Mesmo com divergências regionais, deputado acredita que tendência a apoiar Dilma é a 'mais forte' no PMDB

Carolina Freitas, da Agência Estado,

01 de março de 2010 | 14h07

O presidente da Câmara, deputado Michel Temer (PMDB-SP) disse nesta segunda-feira, 1º, em São Paulo, acreditar que será possível definir o nome do vice na chapa da ministra-chefe da Casa Civil, Dilma Rousseff, entre os meses abril e maio. Assim, afirmou Temer, restará apenas sacramentar nas convenções partidárias, em junho, o nome que já estiver politicamente escolhido para a vaga. "Acho que as coisas precisam estar definidas nesse período, porque a convenção legalmente definida se dá em junho", afirmou Temer, cotado para compor a chapa de Dilma na corrida presidencial deste ano.

 

Temer evitou se colocar como candidato a vice, preferindo se declarar apenas "candidato a deputado federal". "Toda esta questão da vice-presidência, eu tenho dito sempre, é uma questão circunstancial. Vai depender muito do momento em que, a candidata já lançada, for preciso verificar o nome que é mais conveniente para a candidatura. Acho que isso é uma coisa para o futuro", emendou. Temer disse não temer objeções ao seu nome entre os petistas. "Não existe medo de vaia", afirmou, ao lembrar que no Congresso do PT que aclamou Dilma candidata foi aplaudido.

 

Mesmo com as divergências regionais do PMDB, Temer disse acreditar que a tendência a apoiar Dilma é a "mais forte" dentro do partido. "Temos no PMDB a tradição de uma democracia interna muito acentuada.
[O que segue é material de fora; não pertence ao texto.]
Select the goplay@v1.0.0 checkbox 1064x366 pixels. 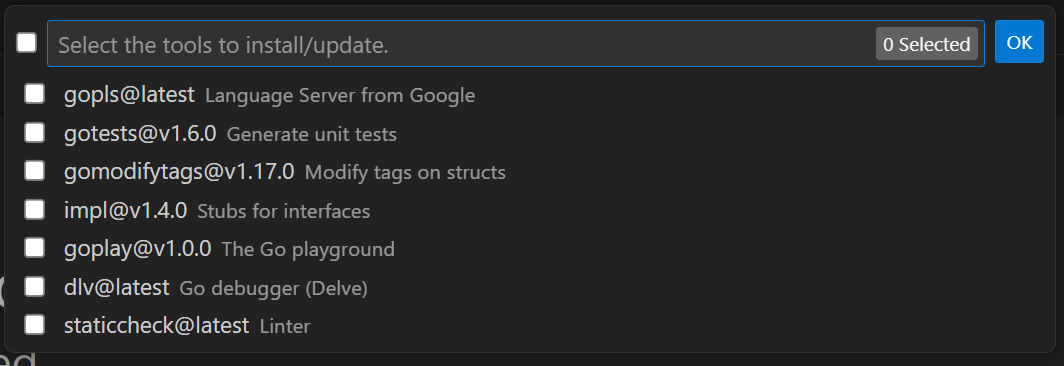coord(35,248)
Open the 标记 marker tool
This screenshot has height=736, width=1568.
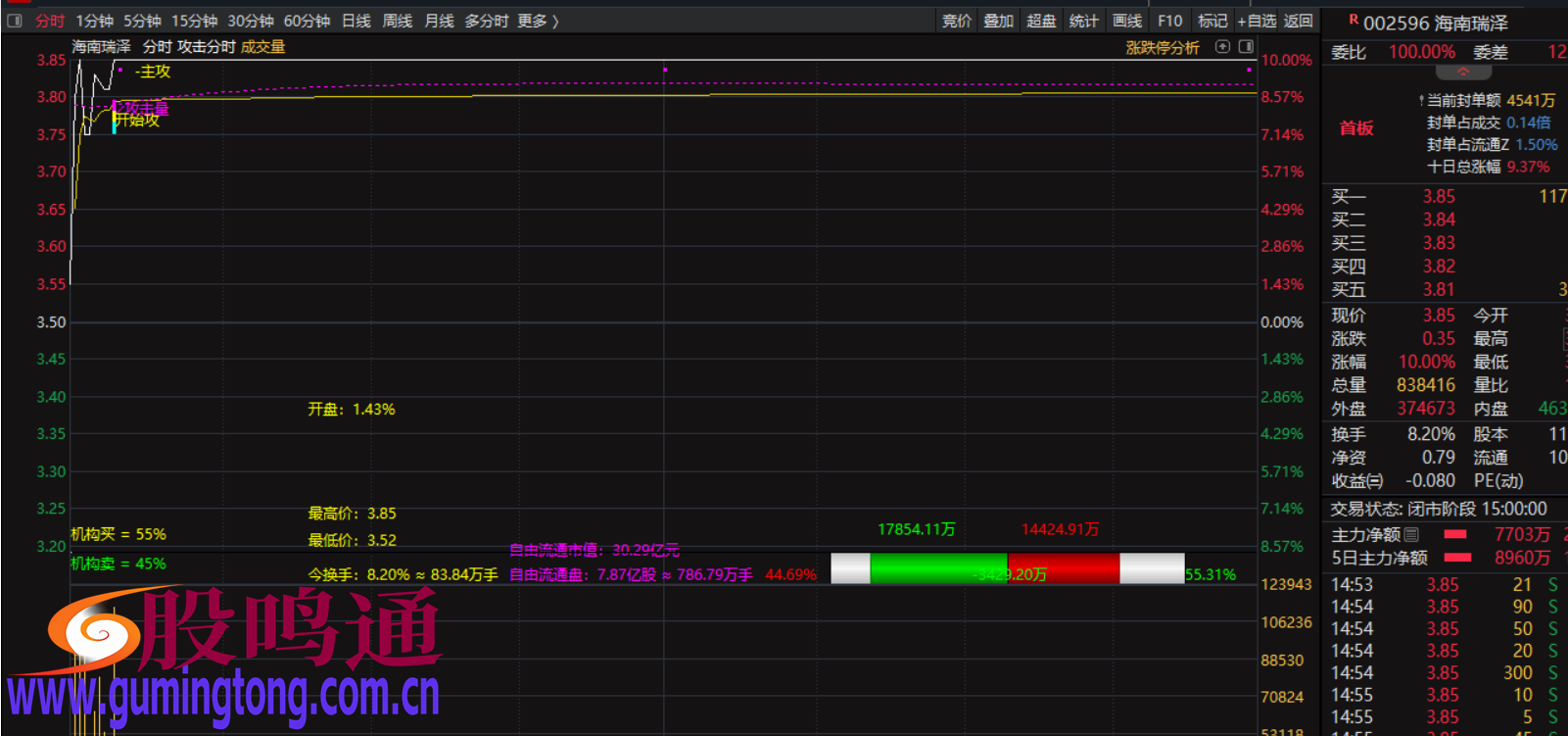[1212, 21]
Uma resolução depende de muita conversa."

 

Temer disse ainda que vai se reunir nesta terça-feira, 2, com o ministro Nelson Jobim, com o ex-ministro Mangabeira Unger e com o presidente do Banco Central, Henrique Meirelles, para começar a formular um plano de governo do PMDB. "Vamos fundir no futuro nosso programa com o do PT."

 

ERRATA: Diferente do que a reportagem informava antes, o deputado Michel Temer não afirmou que "a vice-presidência é uma questão de circunstância. Depende do momento em que a candidata, já anunciada, indicar o nome mais conveniente". A frase correta é como está escrito no segundo parágrafo desta reportagem.